What is required: Output only the lines below from the one containing "architektura (33, 616)" to the one containing "Change Data Capture (26, 189)", exactly as written, both ends kept.

Data provided:
########

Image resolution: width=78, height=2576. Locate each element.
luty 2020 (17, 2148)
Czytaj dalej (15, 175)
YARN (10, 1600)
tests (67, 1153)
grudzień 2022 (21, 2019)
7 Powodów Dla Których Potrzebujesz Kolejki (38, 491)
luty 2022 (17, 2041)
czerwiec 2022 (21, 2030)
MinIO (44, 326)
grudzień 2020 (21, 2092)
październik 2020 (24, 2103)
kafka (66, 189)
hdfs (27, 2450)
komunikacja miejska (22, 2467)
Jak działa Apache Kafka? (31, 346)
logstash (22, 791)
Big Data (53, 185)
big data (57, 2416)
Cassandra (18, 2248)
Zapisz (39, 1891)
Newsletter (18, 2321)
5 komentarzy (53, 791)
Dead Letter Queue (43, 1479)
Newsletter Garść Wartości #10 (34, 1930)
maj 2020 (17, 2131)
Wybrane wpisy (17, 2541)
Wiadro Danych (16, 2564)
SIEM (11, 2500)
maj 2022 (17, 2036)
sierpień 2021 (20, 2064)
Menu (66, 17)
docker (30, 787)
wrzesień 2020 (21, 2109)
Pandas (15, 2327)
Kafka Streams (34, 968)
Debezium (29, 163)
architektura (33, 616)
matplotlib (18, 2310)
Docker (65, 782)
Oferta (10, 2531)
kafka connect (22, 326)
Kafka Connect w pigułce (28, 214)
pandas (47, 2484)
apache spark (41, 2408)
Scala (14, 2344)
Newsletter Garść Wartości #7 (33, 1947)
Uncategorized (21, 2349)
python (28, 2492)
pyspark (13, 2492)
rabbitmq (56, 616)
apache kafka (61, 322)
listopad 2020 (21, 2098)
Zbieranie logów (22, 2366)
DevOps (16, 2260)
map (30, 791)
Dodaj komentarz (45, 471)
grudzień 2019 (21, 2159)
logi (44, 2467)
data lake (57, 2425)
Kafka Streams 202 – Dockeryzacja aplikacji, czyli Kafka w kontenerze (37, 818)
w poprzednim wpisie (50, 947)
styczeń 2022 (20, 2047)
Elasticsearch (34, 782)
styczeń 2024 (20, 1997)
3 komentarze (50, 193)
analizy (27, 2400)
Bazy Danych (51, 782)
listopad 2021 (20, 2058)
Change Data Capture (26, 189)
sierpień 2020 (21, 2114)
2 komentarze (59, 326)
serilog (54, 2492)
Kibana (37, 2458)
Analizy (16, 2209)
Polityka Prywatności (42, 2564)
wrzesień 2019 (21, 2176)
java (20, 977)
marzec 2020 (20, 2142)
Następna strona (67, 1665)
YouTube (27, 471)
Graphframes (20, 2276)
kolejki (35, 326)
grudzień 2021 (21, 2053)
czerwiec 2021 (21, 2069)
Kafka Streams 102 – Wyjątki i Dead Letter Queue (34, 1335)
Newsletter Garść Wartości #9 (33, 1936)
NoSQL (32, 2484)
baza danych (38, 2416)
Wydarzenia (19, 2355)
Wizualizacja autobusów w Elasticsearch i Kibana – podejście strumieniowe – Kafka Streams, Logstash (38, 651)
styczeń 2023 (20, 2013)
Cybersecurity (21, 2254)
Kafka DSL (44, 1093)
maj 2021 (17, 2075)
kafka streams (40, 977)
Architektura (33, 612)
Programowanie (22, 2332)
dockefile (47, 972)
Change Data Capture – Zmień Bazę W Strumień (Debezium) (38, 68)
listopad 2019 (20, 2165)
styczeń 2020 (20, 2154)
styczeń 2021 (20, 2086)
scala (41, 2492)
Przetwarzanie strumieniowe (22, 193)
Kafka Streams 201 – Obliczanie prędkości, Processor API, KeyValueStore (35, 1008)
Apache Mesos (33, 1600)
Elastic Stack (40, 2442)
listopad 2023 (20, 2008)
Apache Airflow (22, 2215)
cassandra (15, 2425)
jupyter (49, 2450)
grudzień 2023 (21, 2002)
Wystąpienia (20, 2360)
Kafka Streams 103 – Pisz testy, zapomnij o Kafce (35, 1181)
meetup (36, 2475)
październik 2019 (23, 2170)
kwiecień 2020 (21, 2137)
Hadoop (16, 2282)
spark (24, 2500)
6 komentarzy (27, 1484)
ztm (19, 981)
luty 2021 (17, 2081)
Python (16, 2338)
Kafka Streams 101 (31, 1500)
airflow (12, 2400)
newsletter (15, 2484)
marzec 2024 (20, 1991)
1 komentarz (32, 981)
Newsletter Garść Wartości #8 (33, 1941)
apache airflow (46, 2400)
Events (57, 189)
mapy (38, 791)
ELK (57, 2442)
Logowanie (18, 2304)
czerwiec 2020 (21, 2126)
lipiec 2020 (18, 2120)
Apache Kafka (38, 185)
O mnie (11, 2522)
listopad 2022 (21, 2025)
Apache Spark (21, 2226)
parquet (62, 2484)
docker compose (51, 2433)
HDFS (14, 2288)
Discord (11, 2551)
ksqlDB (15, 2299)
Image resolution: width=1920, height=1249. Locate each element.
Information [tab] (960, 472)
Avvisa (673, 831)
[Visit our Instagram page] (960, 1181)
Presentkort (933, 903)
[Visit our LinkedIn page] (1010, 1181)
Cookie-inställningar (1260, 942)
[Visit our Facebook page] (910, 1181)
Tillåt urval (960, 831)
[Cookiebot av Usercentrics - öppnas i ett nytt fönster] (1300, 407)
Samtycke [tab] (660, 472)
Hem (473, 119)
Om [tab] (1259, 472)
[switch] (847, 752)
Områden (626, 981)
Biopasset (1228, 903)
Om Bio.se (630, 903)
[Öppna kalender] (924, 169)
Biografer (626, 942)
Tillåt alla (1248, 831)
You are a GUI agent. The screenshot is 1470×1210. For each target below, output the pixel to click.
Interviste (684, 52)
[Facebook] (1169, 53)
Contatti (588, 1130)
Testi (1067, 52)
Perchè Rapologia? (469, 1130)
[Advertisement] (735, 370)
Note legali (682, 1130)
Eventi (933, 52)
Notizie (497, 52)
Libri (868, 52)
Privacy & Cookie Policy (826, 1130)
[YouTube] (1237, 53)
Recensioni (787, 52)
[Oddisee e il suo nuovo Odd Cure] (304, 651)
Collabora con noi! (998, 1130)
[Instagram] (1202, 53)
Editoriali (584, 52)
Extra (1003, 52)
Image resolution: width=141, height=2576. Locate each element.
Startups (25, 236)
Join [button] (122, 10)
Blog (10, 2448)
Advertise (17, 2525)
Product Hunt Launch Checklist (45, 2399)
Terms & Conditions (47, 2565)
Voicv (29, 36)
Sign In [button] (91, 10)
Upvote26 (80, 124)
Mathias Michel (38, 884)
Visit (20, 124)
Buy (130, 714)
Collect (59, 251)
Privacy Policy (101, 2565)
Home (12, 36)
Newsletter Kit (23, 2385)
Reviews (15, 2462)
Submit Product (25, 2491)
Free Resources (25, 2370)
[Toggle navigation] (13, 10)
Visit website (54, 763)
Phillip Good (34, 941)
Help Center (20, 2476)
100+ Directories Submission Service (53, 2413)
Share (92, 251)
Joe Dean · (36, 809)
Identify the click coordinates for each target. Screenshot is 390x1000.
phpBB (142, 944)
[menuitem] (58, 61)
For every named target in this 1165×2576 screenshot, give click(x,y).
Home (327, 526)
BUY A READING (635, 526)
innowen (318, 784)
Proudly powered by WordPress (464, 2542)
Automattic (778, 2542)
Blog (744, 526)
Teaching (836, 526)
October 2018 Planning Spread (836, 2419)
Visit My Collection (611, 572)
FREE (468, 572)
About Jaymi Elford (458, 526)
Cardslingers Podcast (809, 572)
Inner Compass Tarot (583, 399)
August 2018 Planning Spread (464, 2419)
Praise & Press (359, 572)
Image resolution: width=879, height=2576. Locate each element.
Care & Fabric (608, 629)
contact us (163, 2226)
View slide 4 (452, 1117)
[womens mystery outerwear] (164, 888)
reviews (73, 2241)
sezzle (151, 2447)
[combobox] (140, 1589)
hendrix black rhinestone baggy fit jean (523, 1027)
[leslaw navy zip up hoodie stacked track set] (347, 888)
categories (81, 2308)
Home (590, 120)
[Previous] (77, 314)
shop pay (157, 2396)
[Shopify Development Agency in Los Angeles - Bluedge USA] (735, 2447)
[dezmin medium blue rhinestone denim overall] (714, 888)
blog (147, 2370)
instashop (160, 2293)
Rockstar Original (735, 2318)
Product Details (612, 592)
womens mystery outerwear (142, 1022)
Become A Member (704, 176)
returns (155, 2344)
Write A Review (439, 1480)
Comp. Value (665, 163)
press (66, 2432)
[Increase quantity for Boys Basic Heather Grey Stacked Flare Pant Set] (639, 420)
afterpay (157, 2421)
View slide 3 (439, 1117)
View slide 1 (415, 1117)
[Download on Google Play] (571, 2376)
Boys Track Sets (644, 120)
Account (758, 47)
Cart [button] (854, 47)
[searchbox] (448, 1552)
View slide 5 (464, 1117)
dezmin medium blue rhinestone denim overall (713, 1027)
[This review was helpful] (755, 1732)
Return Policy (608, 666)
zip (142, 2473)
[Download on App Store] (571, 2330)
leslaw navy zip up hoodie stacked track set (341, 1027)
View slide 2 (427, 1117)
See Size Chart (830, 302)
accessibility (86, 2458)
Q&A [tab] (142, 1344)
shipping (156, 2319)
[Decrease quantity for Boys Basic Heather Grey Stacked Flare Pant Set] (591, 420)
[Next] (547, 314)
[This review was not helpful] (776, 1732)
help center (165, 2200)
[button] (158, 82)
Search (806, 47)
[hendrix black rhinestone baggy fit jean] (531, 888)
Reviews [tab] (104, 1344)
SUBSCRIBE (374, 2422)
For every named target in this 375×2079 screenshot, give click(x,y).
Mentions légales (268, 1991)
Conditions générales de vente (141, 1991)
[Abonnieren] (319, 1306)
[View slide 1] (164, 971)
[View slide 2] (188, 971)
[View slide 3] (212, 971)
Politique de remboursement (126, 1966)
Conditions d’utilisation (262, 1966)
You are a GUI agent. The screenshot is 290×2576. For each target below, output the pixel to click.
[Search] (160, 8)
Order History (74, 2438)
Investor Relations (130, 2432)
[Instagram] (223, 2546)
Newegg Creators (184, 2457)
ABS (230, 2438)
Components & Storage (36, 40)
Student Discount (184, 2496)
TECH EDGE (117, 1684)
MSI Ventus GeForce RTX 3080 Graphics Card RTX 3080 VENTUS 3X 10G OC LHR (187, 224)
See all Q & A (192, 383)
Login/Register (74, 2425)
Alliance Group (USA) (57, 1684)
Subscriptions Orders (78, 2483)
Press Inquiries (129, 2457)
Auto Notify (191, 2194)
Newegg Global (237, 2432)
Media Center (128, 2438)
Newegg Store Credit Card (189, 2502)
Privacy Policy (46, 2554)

########

Answer space:
architektura (33, 616)
matplotlib (18, 2310)
Docker (65, 782)
Oferta (10, 2531)
kafka connect (22, 326)
Kafka Connect w pigułce (28, 214)
pandas (47, 2484)
apache spark (41, 2408)
Scala (14, 2344)
Newsletter Garść Wartości #7 (33, 1947)
Uncategorized (21, 2349)
python (28, 2492)
pyspark (13, 2492)
rabbitmq (56, 616)
apache kafka (61, 322)
listopad 2020 (21, 2098)
Zbieranie logów (22, 2366)
DevOps (16, 2260)
map (30, 791)
Dodaj komentarz (45, 471)
grudzień 2019 (21, 2159)
logi (44, 2467)
data lake (57, 2425)
Kafka Streams 202 – Dockeryzacja aplikacji, czyli Kafka w kontenerze (37, 818)
w poprzednim wpisie (50, 947)
styczeń 2022 (20, 2047)
Elasticsearch (34, 782)
styczeń 2024 (20, 1997)
3 komentarze (50, 193)
analizy (27, 2400)
Bazy Danych (51, 782)
listopad 2021 (20, 2058)
Change Data Capture (26, 189)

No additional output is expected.